**Required work**
Return each of the entries below precisely, with no pictures in the result.

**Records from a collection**
·····
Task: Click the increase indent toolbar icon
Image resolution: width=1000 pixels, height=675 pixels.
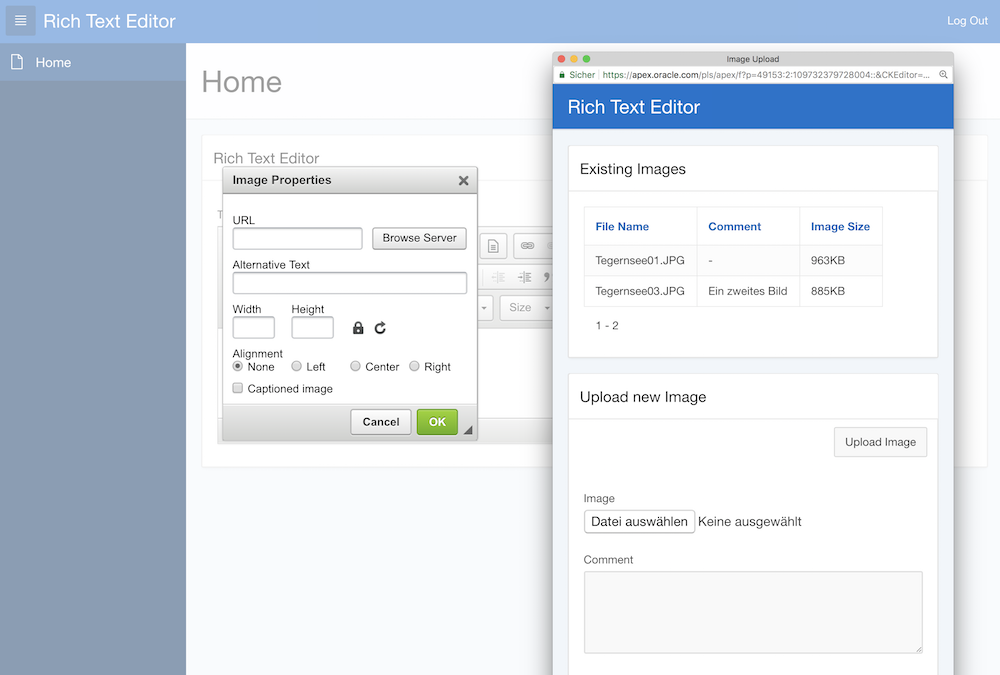Action: [524, 278]
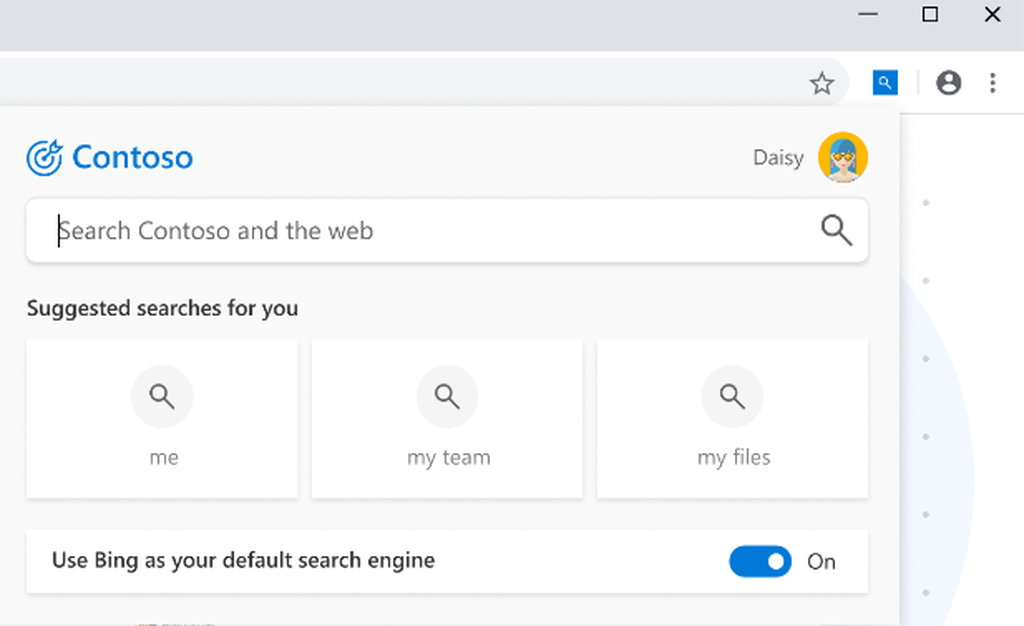Click the search icon on the 'me' card
The width and height of the screenshot is (1024, 626).
click(162, 396)
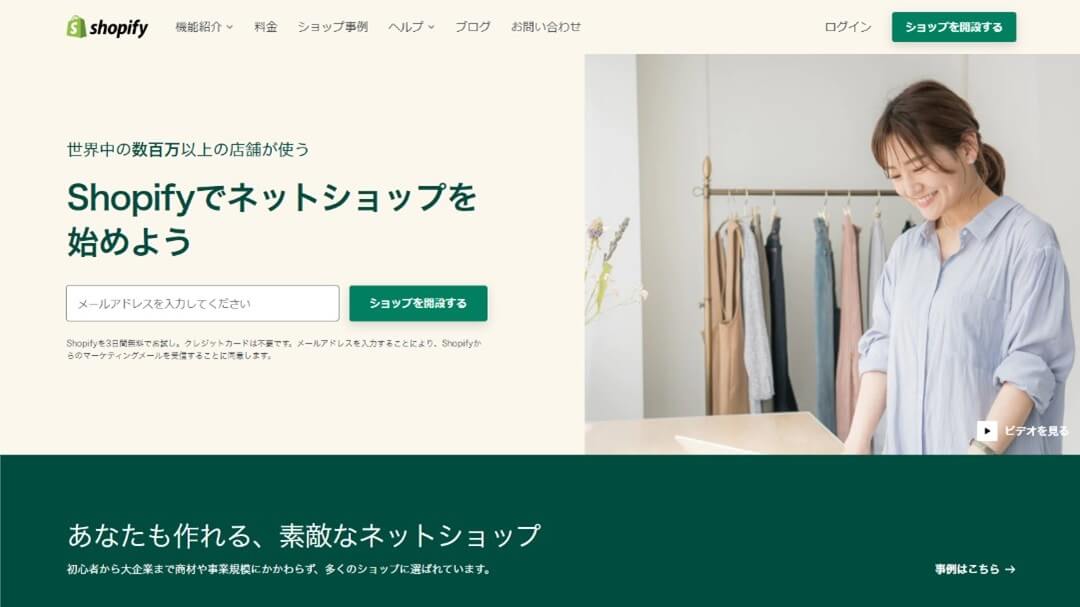Click the あなたも作れる、素敵なネットショップ heading
Screen dimensions: 1080x607
click(x=304, y=535)
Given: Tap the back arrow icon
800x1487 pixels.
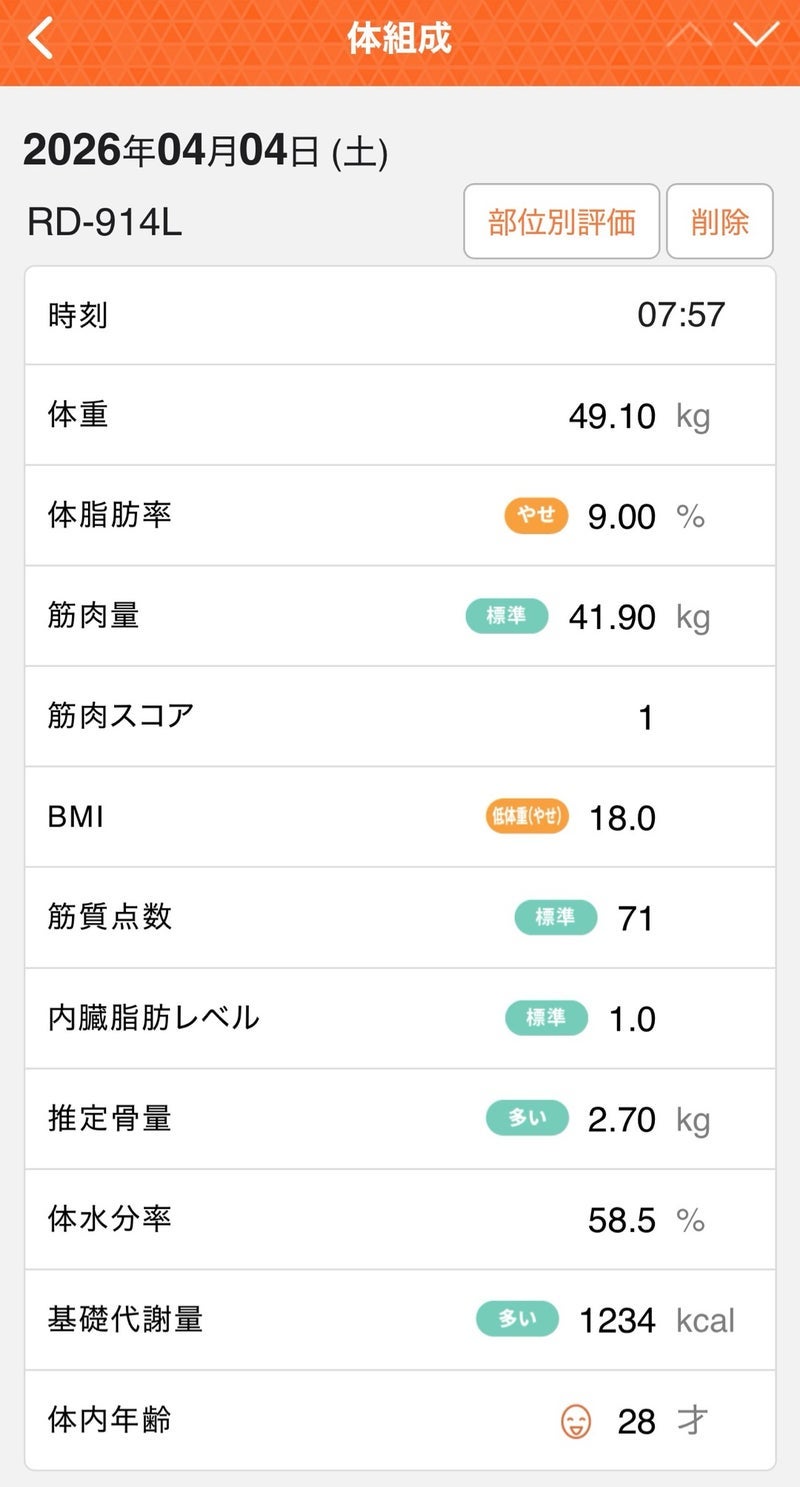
·····
**Finished exercise**
Task: Click the increase indent toolbar icon
Image resolution: width=1000 pixels, height=675 pixels.
Action: [524, 278]
Click the search icon on the 'me' card
The width and height of the screenshot is (1024, 626).
click(162, 396)
Click the あなたも作れる、素敵なネットショップ heading
Screen dimensions: 1080x607
click(x=304, y=535)
Given: Tap the back arrow icon
800x1487 pixels.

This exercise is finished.